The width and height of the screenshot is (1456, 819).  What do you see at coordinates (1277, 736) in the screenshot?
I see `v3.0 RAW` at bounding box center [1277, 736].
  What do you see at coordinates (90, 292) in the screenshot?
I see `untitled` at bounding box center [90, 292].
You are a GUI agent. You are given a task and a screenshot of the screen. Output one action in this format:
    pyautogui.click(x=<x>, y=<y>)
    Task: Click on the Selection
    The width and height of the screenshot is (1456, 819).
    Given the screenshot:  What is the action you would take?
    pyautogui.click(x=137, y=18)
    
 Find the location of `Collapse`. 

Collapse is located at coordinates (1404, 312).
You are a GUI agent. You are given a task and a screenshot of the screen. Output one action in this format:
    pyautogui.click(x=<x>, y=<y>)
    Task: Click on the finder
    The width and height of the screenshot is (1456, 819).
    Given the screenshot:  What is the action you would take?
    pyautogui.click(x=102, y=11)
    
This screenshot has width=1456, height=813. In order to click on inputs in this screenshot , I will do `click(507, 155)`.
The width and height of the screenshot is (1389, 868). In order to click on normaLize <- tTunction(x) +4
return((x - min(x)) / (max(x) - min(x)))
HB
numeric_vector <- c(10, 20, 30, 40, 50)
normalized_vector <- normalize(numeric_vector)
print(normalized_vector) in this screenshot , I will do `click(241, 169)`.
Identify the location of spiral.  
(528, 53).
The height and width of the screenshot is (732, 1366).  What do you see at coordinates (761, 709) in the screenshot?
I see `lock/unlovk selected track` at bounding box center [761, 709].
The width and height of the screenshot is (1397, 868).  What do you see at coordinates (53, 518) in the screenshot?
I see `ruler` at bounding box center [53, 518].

● ● ● ● ●

Please copy all of the data above word for word, with nothing changed.

The width and height of the screenshot is (1456, 819).  What do you see at coordinates (1277, 736) in the screenshot?
I see `v3.0 RAW` at bounding box center [1277, 736].
  What do you see at coordinates (90, 292) in the screenshot?
I see `untitled` at bounding box center [90, 292].
You are a GUI agent. You are given a task and a screenshot of the screen. Output one action in this format:
    pyautogui.click(x=<x>, y=<y>)
    Task: Click on the Selection
    The width and height of the screenshot is (1456, 819).
    Given the screenshot:  What is the action you would take?
    pyautogui.click(x=137, y=18)
    
 Find the location of `Collapse`. 

Collapse is located at coordinates (1404, 312).
You are a GUI agent. You are given a task and a screenshot of the screen. Output one action in this format:
    pyautogui.click(x=<x>, y=<y>)
    Task: Click on the finder
    The width and height of the screenshot is (1456, 819).
    Given the screenshot:  What is the action you would take?
    pyautogui.click(x=102, y=11)
    
This screenshot has width=1456, height=813. In order to click on inputs in this screenshot , I will do `click(507, 155)`.
The width and height of the screenshot is (1389, 868). In order to click on normaLize <- tTunction(x) +4
return((x - min(x)) / (max(x) - min(x)))
HB
numeric_vector <- c(10, 20, 30, 40, 50)
normalized_vector <- normalize(numeric_vector)
print(normalized_vector) in this screenshot , I will do `click(241, 169)`.
Identify the location of spiral.  
(528, 53).
The height and width of the screenshot is (732, 1366).  What do you see at coordinates (761, 709) in the screenshot?
I see `lock/unlovk selected track` at bounding box center [761, 709].
The width and height of the screenshot is (1397, 868).  What do you see at coordinates (53, 518) in the screenshot?
I see `ruler` at bounding box center [53, 518].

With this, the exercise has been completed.